After two decades and ten billion USD (12.7 billion CAD), on Christmas Day, 2021, the most advanced space telescope ever was launched into space. A joint operation between the Canadian Space Agency (CSA), the European Space Agency (ESA), and the National Aeronautics and Space Agency (NASA), the Hubble Space Telescope’s successor has the capability to view planets at all ends of the galaxy, the potential to observe stars at the beginning of the universe, and might answer the perpetual astronomical question: are we alone? However, with 12.7 billion CAD, you could give every person on the planet a Tim Hortons coffee. We must ask ourselves, “is the James Webb Space Telescope (JWST) truly worth it?”

To begin to answer this question, we must know what the telescope can do. With the ability to see infrared light, the James Webb Space Telescope can observe stars created during the Big Bang. When light travels extreme distances, it stretches into invisible infrared light, otherwise known as heat. The telescope can observe this heat and uncover the primordial past of the universe.

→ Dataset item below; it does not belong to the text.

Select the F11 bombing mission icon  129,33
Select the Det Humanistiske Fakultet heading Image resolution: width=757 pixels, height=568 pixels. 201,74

Surprisingly, the first exoplanet—a planet outside our solar system—was not discovered until 1992. Since then, we have discovered thousands, in every corner of the Milky Way Galaxy. We have always looked up to the stars, wondering if anyone was looking back at us. The JWST might answer that question. The Hubble Space Telescope looked out into the universe and saw the first earth-like worlds; in the coming decades, we may gaze at the stars and find life.

The JWST launched from French Guiana. After arriving at Lagrange 2, an area shielded from the sun by the earth, the telescope began to unfold its 18 gold-covered mirrors (each six and a half metres across) to observe the universe. Its tennis-court-sized sun shield protects it from the sun’s heat as its instruments observe our galaxy. As well as the heat the telescope must be able to withstand temperatures of -233 degrees Celsius, this apparatus will be able to operate for many decades.

Though a scientific marvel, 12.7 billion CAD is an unbelievable amount of money. Many people wonder if it would be better spent elsewhere. In the two decades of the JWST’s creation, how many lives could have been saved? How much medical research could have been conducted? How many people could the United States, Canada, and European Union have supported with this money? In sixth grade, I was asked by my teacher if the CSA should be defunded. That question has stuck with me for three years. Does space really matter if we have problems here on earth? Some will say it does, some will disagree. I am compelled to ask: do life’s answers live here, or out there?